In Quinn’s chapter, he said: “Right now, I’m upset with the officiating and how we get treated. People say you get special favour in Toronto, but in reality it works the opposite way.
“Yet all my bitching just hurts us more, really. When I get upset with what’s going on, I’m not a good example for the guys, because then I speak about it and then I’m giving our guys an excuse.”
I couldn’t wait to see Quinn to bring this subject up. When I did, he chuckled and told me “timing is everything.”
Hamilton roots
You couldn’t help but appreciate his verbal shots. When I left the Toronto Sun for a brief 10-month stint in the NHLPA communications department only to return to the business with the Globe and Mail, Quinn told me he once delivered the newspaper in Hamilton.

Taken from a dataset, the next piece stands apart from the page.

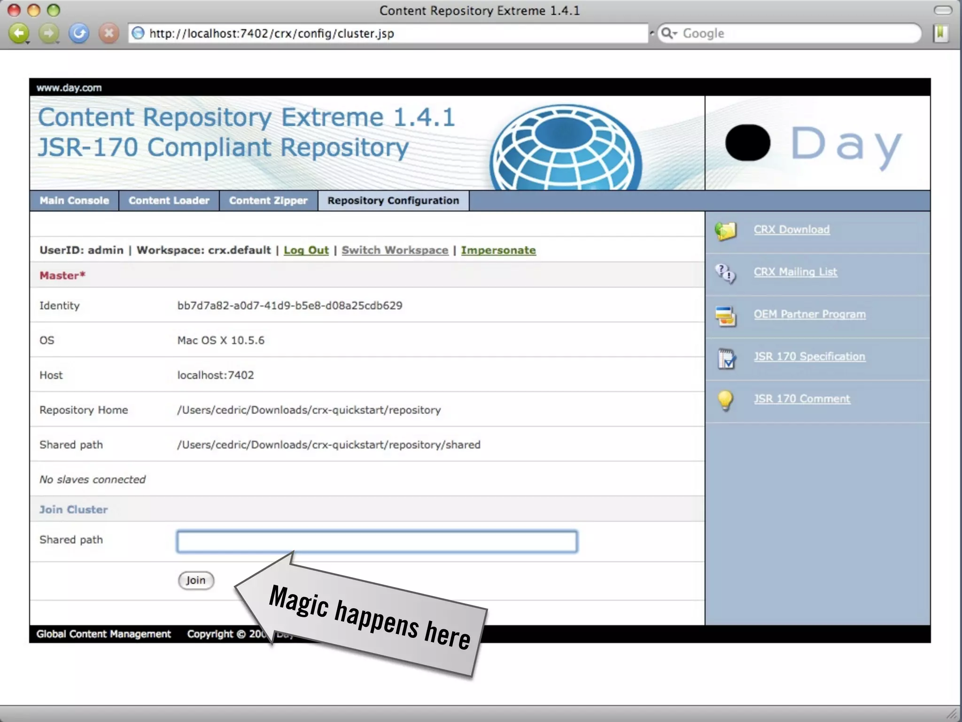The width and height of the screenshot is (962, 722).
Task: Click the Log Out link
Action: [306, 250]
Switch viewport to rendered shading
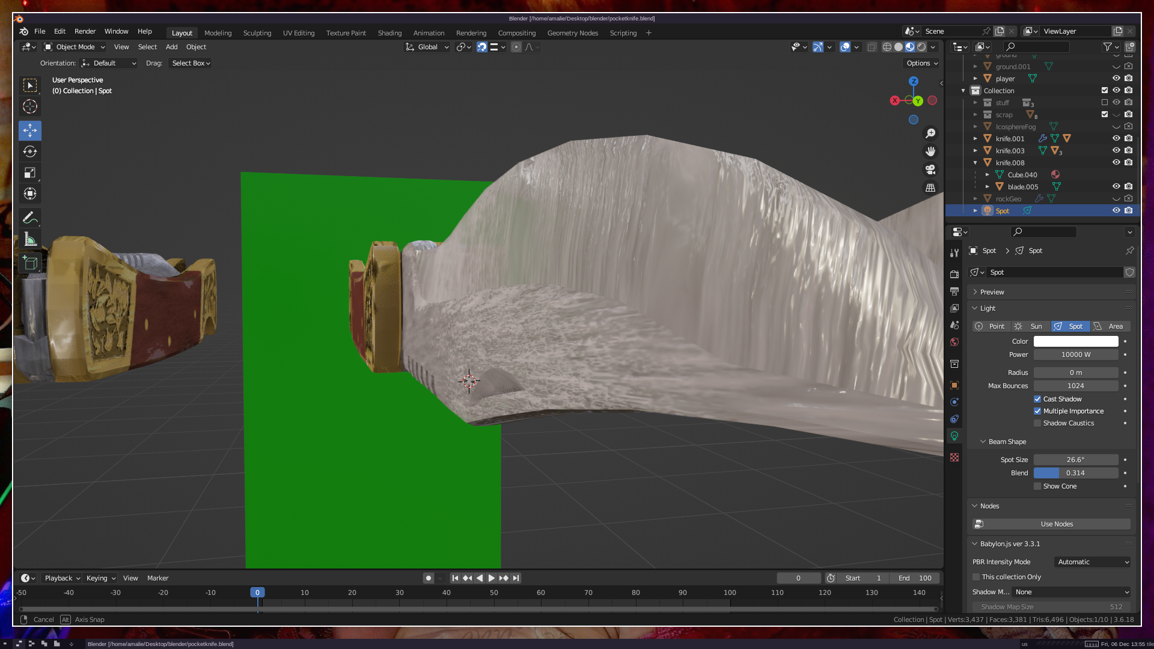1154x649 pixels. 922,47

“I didn’t make any money,” he said. “It was about as popular in those days as it is now. I couldn’t get enough homes to deliver it to.”
Quinn was a proud Canadian and extremely proud of his family as well as his hometown of Hamilton. They called him the Big Irishman and he was, but his family’s roots actually were from Liverpool, England.
Quinn loved to tell stories about his father, Jack, and the blue-collar neighbourhood he was raised in East Hamilton called Mahoney Park. It meant a lot to Quinn when the street he grew up on, Glennie Avenue, was renamed Pat Quinn Way after he coached Canada to 2002 Olympic gold in Salt Lake City.
Jack was a hockey player, but a better football player. He captained the 1919 Hamilton Tigers to the Grey Cup championship. He later became a firefighter and head of the local firefighter’s union. Quinn’s sister was a police officer.
Interesting fact: Quinn passed away on the same weekend as former NHLer Murray Oliver and Soviet Union national team coach Viktor Tikhonov. Quinn admired Tikhonov and the Russian-style of hockey. Oliver was one of Quinn’s first hockey heroes growing up in Hamilton. The two later played together on the Maple Leafs.
Maybe the Hamilton Tiger-Cats can follow up on Sunday with a win at the Grey Cup in Vancouver, Quinn’s final resting place. I know there would be one larger-than-life fellow upstairs who would appreciate the victory.